Netanyahu believed that some of Obama’s Middle East advisers carried what one Israeli diplomat described as a “Clinton-era grudge,” a bias against Netanyahu that would transfer to Obama.
Bill Clinton and Netanyahu clashed repeatedly over the general faltering of the 1993 Oslo Accords that had brought a measure of Palestinian self-government in the territories.
But they found ways to compromise, and Netanyahu, fearing a politically costly falling-out with a U.S. president, agreed to some Palestinian concessions. His decision probably cost him the 1999 election.
Hillary Clinton, Mitchell, Chief of Staff Rahm Emanuel and Dennis B. Ross — a Middle East adviser to Obama during the 2008 campaign who joined his administration as a State Department adviser on Iran — were veterans of the Clinton years.

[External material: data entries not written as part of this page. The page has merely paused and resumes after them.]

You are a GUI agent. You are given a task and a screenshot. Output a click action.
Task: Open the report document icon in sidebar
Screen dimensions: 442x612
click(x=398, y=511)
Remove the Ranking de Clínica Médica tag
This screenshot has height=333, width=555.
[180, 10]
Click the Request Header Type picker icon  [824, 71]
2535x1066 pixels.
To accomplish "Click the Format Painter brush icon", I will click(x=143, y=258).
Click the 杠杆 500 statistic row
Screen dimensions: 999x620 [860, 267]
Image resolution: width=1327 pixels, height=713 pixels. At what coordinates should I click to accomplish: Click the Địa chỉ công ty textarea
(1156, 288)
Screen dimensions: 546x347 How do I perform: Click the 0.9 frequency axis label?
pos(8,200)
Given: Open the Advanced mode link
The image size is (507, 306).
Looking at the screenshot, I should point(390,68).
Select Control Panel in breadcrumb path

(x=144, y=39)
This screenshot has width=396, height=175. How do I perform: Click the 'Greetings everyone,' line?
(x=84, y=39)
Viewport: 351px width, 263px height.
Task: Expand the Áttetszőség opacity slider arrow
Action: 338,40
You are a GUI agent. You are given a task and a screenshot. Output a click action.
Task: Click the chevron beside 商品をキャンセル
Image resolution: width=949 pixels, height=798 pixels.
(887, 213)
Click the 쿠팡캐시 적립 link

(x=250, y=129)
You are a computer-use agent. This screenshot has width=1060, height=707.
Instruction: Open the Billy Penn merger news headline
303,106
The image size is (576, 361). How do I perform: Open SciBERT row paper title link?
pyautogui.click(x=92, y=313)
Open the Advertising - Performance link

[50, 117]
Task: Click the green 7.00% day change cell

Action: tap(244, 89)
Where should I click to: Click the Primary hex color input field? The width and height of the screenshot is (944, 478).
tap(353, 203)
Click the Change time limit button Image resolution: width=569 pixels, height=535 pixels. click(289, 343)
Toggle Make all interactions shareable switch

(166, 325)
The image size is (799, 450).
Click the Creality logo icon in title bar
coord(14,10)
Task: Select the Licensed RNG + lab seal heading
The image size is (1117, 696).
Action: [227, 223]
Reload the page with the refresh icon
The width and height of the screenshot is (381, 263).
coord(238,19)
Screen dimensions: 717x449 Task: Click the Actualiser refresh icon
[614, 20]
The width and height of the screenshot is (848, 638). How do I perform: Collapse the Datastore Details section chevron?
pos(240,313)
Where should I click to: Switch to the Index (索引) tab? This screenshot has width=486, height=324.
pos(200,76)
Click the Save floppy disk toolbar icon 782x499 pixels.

According to former administration officials and outside advisers briefed on some White House meetings, Emanuel, in particular, thought Netanyahu could be pressured to make concessions, just as he had in the 1990s.
Emanuel’s father was born in Jerusalem and, before the state of Israel was created in 1948, belonged to the Irgun, a Jewish paramilitary movement classified as a terrorist group by the British forces it fought. Emanuel served as a civilian volunteer for the Israel Defense Forces during the 1991 Persian Gulf War.
He often told others that he believed his view was consistent with that of the Israeli political center, which had traditionally disliked the settlement project because of its cost and security risks and the moral questions it raised about the occupation of Palestinian land. He also had an outsize say in the Obama administration about Israel policy.